▶ **Required work**:
Please copy the material below word for word, starting at the line that contains "Select the Setting card box" and stopping after the line that contains "point(51,1467)". Include both of those lines and nothing else.

________________________________________

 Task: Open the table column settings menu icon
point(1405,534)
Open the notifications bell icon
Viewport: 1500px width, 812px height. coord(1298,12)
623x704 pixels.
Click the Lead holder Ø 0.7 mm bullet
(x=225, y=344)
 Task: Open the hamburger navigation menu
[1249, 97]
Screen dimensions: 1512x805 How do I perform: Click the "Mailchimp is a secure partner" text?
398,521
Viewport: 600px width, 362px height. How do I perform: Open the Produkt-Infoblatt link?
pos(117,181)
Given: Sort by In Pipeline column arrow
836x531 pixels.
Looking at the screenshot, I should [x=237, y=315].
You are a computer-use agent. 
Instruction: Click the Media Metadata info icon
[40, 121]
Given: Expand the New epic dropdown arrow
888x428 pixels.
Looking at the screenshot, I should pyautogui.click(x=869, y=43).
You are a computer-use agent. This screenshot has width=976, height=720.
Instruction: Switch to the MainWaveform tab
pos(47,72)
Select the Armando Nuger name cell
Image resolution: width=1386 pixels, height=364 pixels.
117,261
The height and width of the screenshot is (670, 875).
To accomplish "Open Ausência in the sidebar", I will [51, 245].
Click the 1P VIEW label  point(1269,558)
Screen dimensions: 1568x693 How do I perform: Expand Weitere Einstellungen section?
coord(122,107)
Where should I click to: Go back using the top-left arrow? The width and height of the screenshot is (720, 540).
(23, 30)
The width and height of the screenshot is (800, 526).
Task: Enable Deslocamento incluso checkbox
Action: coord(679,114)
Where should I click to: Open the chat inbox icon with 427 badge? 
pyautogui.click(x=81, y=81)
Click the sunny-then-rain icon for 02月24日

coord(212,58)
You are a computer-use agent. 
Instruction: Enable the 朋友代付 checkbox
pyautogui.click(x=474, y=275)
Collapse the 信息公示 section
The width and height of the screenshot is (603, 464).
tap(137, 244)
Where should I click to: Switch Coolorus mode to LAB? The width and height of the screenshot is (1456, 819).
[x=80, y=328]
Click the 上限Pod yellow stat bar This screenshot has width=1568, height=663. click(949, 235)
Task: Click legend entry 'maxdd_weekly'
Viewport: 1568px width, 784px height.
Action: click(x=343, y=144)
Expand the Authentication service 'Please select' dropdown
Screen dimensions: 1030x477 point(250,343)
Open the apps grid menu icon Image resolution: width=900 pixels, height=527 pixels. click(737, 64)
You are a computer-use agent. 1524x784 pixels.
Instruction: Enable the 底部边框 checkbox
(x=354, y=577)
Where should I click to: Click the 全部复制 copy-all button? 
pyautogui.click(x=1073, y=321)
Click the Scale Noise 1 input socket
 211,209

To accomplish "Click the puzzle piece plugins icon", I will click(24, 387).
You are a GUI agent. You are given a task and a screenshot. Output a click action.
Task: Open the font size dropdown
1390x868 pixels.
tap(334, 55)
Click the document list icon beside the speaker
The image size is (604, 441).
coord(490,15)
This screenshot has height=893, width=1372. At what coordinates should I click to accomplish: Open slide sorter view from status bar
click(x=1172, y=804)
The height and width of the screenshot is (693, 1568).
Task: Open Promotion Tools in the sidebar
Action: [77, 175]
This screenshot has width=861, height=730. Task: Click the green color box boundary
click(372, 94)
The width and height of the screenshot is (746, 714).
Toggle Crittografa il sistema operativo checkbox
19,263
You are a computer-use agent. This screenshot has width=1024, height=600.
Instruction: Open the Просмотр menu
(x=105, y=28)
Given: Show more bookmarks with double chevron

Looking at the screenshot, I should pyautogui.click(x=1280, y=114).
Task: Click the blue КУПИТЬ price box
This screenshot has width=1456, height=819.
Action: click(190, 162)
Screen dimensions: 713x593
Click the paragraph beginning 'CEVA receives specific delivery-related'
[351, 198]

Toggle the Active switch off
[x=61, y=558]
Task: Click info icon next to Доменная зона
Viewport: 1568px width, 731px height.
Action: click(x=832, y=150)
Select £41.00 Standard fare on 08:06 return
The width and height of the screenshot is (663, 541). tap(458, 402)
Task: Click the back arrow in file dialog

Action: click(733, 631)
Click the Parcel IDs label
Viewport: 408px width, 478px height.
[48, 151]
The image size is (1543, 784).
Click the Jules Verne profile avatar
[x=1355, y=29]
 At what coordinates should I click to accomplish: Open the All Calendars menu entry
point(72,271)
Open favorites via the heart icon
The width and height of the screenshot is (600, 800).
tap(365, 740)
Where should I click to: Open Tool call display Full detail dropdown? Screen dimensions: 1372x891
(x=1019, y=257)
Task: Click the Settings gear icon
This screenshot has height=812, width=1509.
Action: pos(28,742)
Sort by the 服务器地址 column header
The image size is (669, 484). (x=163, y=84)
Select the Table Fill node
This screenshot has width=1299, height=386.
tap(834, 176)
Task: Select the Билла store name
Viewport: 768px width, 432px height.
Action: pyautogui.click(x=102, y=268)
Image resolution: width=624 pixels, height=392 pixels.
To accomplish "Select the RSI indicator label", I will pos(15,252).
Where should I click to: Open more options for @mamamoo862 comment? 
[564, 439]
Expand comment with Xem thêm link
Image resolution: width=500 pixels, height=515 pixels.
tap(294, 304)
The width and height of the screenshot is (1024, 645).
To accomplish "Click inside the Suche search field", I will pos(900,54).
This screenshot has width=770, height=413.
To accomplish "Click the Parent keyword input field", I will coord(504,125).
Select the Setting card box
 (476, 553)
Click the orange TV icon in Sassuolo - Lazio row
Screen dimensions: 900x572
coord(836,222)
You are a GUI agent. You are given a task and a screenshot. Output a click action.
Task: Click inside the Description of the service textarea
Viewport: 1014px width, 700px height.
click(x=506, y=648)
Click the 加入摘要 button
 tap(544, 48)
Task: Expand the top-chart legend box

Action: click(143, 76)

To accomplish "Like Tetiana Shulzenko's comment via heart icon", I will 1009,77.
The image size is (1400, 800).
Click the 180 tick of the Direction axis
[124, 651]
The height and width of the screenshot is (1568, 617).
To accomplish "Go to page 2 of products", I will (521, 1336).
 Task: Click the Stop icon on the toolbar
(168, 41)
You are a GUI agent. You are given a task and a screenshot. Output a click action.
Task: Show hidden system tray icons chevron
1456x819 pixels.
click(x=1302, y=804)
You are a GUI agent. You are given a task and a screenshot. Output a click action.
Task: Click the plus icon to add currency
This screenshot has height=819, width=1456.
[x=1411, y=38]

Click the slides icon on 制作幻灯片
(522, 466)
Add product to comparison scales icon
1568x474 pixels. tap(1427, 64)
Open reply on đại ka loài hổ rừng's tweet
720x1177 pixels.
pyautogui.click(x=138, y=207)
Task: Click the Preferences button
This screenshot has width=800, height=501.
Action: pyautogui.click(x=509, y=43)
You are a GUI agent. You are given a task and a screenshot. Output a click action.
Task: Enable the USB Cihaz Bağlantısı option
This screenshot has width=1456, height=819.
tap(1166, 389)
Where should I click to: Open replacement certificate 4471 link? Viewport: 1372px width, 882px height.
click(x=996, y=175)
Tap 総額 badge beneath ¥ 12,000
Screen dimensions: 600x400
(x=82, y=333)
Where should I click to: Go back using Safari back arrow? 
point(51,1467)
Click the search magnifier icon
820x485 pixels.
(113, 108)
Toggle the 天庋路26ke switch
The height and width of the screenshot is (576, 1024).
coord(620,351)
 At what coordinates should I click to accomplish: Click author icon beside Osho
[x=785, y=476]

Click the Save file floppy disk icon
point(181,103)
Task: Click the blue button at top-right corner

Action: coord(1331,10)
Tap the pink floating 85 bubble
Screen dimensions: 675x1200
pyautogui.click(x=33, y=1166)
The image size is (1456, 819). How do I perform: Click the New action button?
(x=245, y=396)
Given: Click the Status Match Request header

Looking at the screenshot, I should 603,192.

________________________________________

▶ **Solution to this task**:
Select the Setting card box
 (476, 553)
Click the orange TV icon in Sassuolo - Lazio row
Screen dimensions: 900x572
coord(836,222)
You are a GUI agent. You are given a task and a screenshot. Output a click action.
Task: Click inside the Description of the service textarea
Viewport: 1014px width, 700px height.
click(x=506, y=648)
Click the 加入摘要 button
 tap(544, 48)
Task: Expand the top-chart legend box

Action: click(143, 76)

To accomplish "Like Tetiana Shulzenko's comment via heart icon", I will 1009,77.
The image size is (1400, 800).
Click the 180 tick of the Direction axis
[124, 651]
The height and width of the screenshot is (1568, 617).
To accomplish "Go to page 2 of products", I will (521, 1336).
 Task: Click the Stop icon on the toolbar
(168, 41)
You are a GUI agent. You are given a task and a screenshot. Output a click action.
Task: Show hidden system tray icons chevron
1456x819 pixels.
click(x=1302, y=804)
You are a GUI agent. You are given a task and a screenshot. Output a click action.
Task: Click the plus icon to add currency
This screenshot has height=819, width=1456.
[x=1411, y=38]

Click the slides icon on 制作幻灯片
(522, 466)
Add product to comparison scales icon
1568x474 pixels. tap(1427, 64)
Open reply on đại ka loài hổ rừng's tweet
720x1177 pixels.
pyautogui.click(x=138, y=207)
Task: Click the Preferences button
This screenshot has width=800, height=501.
Action: pyautogui.click(x=509, y=43)
You are a GUI agent. You are given a task and a screenshot. Output a click action.
Task: Enable the USB Cihaz Bağlantısı option
This screenshot has width=1456, height=819.
tap(1166, 389)
Where should I click to: Open replacement certificate 4471 link? Viewport: 1372px width, 882px height.
click(x=996, y=175)
Tap 総額 badge beneath ¥ 12,000
Screen dimensions: 600x400
(x=82, y=333)
Where should I click to: Go back using Safari back arrow? 
point(51,1467)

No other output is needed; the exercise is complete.